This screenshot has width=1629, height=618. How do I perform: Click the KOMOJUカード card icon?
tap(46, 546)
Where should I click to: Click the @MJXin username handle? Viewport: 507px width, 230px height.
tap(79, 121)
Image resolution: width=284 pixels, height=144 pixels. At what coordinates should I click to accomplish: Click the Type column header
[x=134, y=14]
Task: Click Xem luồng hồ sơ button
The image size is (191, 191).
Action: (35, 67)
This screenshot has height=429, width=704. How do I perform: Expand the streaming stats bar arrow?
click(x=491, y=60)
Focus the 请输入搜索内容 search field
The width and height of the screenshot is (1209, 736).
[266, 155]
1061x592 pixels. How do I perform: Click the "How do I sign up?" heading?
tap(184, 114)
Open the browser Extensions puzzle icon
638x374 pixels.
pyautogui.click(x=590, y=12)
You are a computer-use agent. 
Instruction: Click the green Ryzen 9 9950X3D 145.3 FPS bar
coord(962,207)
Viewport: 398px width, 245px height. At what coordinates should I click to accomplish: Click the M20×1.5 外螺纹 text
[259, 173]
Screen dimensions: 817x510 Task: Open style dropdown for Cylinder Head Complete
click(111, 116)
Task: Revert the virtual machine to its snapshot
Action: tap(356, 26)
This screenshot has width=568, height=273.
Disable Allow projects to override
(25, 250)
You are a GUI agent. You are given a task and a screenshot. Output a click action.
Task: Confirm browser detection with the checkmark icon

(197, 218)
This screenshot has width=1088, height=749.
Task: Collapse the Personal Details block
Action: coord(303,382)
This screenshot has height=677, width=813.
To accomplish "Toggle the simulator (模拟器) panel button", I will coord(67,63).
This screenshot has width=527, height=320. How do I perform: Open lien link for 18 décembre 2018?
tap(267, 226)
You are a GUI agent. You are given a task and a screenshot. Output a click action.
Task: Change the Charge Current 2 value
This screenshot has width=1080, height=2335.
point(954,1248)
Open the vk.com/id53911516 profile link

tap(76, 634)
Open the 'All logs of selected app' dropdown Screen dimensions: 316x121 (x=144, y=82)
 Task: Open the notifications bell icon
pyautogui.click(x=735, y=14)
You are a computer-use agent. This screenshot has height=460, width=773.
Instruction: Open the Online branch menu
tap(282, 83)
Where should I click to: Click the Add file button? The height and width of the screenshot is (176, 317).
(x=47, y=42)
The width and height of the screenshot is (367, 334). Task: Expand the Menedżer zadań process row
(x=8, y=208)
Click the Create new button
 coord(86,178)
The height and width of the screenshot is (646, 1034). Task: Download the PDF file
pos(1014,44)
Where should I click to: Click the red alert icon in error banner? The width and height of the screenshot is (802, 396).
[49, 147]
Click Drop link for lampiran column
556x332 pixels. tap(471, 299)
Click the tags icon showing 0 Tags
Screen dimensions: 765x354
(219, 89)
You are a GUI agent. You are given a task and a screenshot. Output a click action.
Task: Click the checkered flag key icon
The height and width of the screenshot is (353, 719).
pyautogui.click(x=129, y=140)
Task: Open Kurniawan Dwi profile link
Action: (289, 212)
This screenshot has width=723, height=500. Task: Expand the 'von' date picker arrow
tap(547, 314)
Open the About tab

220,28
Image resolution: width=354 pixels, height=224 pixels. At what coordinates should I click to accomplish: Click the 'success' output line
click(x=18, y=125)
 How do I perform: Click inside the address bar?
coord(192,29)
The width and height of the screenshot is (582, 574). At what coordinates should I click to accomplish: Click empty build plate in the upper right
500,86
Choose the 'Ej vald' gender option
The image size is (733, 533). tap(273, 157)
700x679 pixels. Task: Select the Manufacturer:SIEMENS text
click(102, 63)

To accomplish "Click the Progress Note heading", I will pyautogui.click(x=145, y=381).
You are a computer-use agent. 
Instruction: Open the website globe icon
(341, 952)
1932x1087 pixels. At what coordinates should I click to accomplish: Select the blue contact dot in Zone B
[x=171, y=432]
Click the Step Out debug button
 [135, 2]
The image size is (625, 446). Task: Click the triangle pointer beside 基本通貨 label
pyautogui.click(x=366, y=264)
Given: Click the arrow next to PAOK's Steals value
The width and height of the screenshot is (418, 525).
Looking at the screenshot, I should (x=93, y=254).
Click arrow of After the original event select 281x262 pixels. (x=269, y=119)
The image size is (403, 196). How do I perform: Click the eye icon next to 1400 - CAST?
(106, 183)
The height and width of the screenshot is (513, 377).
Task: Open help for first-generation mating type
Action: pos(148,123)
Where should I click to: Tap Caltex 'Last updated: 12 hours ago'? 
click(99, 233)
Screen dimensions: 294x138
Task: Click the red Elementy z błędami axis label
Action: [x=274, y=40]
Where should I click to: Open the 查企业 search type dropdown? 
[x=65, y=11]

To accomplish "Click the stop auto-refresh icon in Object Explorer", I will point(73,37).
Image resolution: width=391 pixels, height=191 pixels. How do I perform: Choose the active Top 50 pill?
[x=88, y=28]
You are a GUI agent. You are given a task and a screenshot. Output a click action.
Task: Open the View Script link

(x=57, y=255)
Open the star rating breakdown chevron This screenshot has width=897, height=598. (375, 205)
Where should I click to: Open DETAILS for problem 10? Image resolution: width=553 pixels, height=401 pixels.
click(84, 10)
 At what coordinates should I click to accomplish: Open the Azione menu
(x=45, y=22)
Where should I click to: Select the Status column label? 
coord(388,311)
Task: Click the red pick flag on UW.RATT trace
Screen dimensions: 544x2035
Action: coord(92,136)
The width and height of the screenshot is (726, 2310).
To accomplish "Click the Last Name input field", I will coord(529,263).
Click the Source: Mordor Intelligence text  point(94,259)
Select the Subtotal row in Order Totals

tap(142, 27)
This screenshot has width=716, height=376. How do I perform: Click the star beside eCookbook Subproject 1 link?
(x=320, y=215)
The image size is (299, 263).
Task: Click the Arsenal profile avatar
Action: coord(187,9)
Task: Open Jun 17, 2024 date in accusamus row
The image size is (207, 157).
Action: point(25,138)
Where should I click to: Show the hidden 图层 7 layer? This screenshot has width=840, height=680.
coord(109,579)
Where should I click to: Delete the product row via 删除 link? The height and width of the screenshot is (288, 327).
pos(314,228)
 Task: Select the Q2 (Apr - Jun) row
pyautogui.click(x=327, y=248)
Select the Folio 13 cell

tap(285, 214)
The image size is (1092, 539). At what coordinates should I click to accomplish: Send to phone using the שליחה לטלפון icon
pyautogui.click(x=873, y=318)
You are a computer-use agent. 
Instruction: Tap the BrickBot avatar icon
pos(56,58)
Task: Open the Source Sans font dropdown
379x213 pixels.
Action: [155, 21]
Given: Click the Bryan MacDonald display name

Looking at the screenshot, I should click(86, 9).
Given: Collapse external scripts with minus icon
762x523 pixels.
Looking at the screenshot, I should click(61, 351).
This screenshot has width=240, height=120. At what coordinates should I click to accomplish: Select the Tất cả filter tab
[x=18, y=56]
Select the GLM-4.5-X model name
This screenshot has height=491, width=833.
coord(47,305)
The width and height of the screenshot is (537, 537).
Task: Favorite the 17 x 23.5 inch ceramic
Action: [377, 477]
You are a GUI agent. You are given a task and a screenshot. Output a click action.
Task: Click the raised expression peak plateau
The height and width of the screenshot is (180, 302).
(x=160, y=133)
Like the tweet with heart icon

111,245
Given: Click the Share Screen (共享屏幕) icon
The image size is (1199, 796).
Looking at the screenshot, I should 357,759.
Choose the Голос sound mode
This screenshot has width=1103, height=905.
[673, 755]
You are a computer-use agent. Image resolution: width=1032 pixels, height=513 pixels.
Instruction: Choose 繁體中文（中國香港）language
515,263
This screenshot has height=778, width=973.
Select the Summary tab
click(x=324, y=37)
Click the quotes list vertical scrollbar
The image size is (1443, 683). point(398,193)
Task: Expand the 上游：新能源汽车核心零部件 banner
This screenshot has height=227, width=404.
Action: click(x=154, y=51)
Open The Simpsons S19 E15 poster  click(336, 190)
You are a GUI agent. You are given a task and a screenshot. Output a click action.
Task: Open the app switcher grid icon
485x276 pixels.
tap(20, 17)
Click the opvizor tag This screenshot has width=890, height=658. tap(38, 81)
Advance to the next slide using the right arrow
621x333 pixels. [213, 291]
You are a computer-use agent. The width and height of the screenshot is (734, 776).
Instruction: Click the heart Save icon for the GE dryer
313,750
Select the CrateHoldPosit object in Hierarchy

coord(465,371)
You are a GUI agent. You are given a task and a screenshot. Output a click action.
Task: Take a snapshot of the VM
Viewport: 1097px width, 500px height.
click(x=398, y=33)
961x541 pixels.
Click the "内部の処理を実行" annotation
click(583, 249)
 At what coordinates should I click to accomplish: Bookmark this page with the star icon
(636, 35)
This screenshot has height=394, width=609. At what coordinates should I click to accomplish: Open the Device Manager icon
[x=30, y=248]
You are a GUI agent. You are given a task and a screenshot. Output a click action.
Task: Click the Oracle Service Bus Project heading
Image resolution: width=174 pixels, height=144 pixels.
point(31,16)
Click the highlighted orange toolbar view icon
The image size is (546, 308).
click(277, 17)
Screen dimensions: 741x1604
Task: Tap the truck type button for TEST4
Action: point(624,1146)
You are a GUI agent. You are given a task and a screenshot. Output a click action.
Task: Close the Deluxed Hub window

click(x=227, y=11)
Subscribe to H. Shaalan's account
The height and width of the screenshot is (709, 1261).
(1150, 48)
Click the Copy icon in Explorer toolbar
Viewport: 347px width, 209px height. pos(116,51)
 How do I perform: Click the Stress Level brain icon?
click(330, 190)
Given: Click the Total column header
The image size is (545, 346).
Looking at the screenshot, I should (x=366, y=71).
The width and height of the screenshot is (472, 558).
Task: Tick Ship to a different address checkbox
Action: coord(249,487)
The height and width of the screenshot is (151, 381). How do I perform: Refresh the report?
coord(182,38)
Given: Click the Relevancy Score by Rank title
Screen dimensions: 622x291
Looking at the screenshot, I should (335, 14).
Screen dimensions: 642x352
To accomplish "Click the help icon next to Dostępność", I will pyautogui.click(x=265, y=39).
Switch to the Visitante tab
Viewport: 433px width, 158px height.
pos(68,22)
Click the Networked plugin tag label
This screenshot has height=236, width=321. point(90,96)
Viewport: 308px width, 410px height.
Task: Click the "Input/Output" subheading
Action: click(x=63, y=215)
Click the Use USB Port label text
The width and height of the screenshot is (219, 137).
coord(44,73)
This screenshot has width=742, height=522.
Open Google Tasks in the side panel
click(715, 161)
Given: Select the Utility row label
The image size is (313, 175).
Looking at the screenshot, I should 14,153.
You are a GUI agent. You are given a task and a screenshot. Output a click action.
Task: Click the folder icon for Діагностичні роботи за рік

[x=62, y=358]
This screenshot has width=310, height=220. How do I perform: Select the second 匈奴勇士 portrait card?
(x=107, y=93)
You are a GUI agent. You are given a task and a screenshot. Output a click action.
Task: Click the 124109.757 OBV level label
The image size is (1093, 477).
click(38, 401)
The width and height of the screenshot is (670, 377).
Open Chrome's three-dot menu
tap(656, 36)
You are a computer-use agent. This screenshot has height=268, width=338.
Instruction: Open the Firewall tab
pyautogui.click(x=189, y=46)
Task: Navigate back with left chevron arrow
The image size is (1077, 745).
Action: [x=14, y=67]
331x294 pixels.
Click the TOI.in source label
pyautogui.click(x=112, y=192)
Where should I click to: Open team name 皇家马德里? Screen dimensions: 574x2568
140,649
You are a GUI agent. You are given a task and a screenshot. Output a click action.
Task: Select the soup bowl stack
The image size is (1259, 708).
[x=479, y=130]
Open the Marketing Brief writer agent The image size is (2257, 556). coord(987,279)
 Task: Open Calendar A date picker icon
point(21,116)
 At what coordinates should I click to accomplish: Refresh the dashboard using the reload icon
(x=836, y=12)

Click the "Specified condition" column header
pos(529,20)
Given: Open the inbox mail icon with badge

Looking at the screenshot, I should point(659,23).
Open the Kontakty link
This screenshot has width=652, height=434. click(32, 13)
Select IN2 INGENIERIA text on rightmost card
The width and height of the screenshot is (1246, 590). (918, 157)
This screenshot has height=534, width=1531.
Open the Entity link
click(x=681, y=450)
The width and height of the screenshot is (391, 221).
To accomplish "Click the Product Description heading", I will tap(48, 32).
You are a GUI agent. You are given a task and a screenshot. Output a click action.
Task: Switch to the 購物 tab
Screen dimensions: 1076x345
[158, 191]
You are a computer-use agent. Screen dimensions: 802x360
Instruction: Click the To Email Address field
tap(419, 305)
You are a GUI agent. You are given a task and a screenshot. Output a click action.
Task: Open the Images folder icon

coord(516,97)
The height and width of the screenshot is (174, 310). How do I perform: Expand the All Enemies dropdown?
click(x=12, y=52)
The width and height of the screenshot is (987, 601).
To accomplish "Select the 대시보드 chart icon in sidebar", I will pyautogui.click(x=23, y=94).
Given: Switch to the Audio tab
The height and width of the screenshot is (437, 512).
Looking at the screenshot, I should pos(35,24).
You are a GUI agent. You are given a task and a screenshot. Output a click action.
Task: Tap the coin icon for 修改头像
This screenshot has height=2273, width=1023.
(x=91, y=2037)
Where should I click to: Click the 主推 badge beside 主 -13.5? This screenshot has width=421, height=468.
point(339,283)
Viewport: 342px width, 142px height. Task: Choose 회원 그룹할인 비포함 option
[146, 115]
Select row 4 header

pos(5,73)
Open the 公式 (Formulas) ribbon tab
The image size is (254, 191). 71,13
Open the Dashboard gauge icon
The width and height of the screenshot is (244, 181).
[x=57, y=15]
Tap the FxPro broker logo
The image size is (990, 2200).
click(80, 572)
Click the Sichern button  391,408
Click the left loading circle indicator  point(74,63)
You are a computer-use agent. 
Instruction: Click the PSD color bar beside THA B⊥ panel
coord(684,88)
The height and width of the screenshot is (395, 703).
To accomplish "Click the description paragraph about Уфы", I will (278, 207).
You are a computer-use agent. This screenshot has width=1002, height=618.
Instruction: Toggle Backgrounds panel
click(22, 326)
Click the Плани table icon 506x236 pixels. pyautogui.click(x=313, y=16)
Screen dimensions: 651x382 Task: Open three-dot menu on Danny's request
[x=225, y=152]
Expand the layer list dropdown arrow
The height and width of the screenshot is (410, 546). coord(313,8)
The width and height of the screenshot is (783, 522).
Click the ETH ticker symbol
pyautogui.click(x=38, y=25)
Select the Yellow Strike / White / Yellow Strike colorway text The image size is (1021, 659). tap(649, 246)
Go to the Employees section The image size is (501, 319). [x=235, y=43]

-- Work required --
Within the listing above, extract exactly the lines from the line with "This screenshot has height=677, width=813." to the line with "Open the 'All", the two named lines included, and no others.

-- Answer space --
This screenshot has height=677, width=813.
To accomplish "Toggle the simulator (模拟器) panel button", I will coord(67,63).
This screenshot has width=527, height=320. How do I perform: Open lien link for 18 décembre 2018?
tap(267, 226)
You are a GUI agent. You are given a task and a screenshot. Output a click action.
Task: Change the Charge Current 2 value
This screenshot has width=1080, height=2335.
point(954,1248)
Open the vk.com/id53911516 profile link

tap(76, 634)
Open the 'All logs of selected app' dropdown Screen dimensions: 316x121 (x=144, y=82)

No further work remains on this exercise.